À l’époque, Max Simeoni commentait ainsi la naissance de ce nouveau mouvement clandestin dans un contexte lourd de dérive mafieuse…

 

 

Un énième FLNC ?

par Max Simeoni

 

 

 

Ce 1er octobre, j’ai dû suspendre à la dernière minute mon article pour l’imprimerie quand j’ai su que la famille nationaliste venait d’accoucher d’un énième FLNC. Je m’apprêtais plutôt à donner mes impressions sur la réunion de dimanche en hommage à Massimu Susini ce jeune militant assassiné.
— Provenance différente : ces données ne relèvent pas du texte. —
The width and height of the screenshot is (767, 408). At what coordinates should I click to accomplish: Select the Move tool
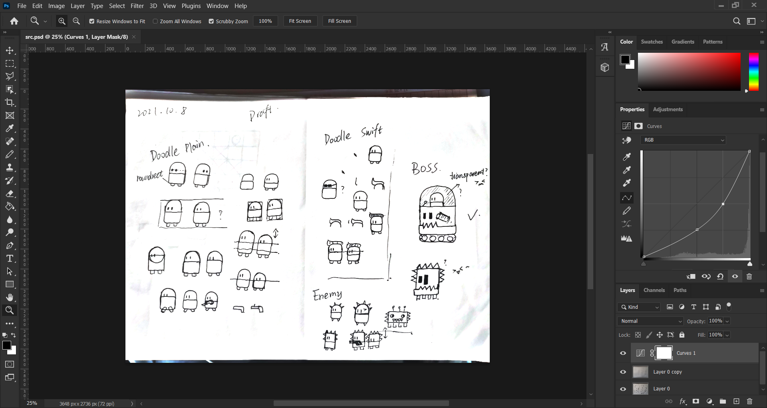(10, 50)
Pour cet hommage, tous les natios étaient présents et bien d’autres.

Les échanges sont devenus vite, en regard aux causes de ce meurtre, critiques et même polémiques envers les politiques y compris les natios, l’État, le capitalisme… la mafia, la porosité…
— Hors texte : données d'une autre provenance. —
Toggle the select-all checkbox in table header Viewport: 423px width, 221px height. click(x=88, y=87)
Certes ces maux sont réels, mais ils sont les conséquences plus que les causes de l’impasse actuelle qui amène certains, sans doute des jeunes, à fonder leur espoir contre l’injustice sur la lutte clandestine. L’erreur est facile à faire si on ne mesure pas bien les causes constantes. Elles sont historiques. Je résume ce que je rabâche depuis toujours.

 

Ponte Novu, 1769-1789, de la Royauté à la Révolution française, puis 20 ans après en 1818, trois ans après la mort de Napoléon, l’État français nous inflige pendant 95 ans jusqu’à 1913, la veille de la guerre de 14, la loi douanière. Le prétexte est que la France doit se prémunir contre l’introduction frauduleuse par l’île des productions étrangères. Elle étrangle notre production. Mais surtout elle veut couper tout rapport avec la péninsule italienne pour nous inclure dans son système économique, puis culturel. Il lui a fallu tenir le garrot pendant un siècle, sur plusieurs générations. Pour nous développer ? Non ! Pour elle-même pour les guerres européennes et coloniales et l’encadrement de son Empire. Un réservoir d’hommes, vidé, en 1960 il n’y a plus que 160.000 habitants dans l’île. « Parti, u mo figliolu, chì quì ùn ci hè nunda à fà » disaient les mères à leurs enfants. L’État français nous a non-développés, dépeuplés, poussés à l’exil en faisant croire que l’île était irrémédiablement pauvre et que généreusement il nous offrait des carrières en son sein et dans ses colonies.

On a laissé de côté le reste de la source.